2.3.1 Shape control scope
2.3.2 Error dimensionality
2.3.3 Reference's time dependence
2.3.4 Error definition types
The last criterion we introduce for the error characterisation is the error definition through shape comparison, that is, how the correspondence \(\Pi(\mathcal{S}_\mathrm{t})=\mathcal{S}\) between shape representations is defined in order to compute \(E(\mathcal{S}, \Pi(\mathcal{S}_\mathrm{t}))\) in (1). For this, we propose a set of 8 categories (criterion C4 in Fig. 4). Note that our focus is not on the definition of specific shape representations \(\mathcal{S}\) or \(\mathcal{S}_\mathrm{t}\), something covered in depth in (Arriola-Rios et al., 2020)), but rather on the methods that facilitate a proper comparison of such shape representations (i.e., \(\Pi\) in (1)).

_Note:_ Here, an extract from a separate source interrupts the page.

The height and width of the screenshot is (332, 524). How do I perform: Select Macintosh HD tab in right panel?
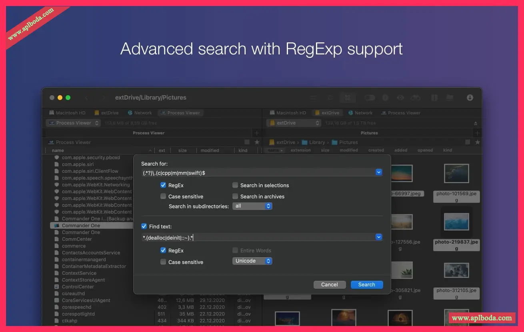coord(288,113)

Our error classification ranges from discrete to continuous methods, starting with discrete feature-based errors that compare sparse visual or geometric features of an object to its target shape, without fully representing the object's geometry. Errors based on point alignment focus on points that align with the target, and are effective for local but not global deformations. For global geometric errors, shape point matching techniques, classified into homogeneous (uniform distribution of points) and elastic (variable spatial density) matching, provide a holistic approach to shape errors for bending and strain deformations, respectively. In addition, parametric errors based on curves (e.g., Bézier curves) or infinite series (e.g., Fourier series or Laplace-Beltrami eigenfunctions) focus on the comparison of the mathematical parameters that define the shapes. We also present errors based on continuous maps, similar to their discrete counterpart (shape point matching). They are divided into homogeneous (e.g., functional maps) and elastic (e.g., Fast Marching Method based mapping). Elastic continuous maps are particularly suitable for strain deformation processes.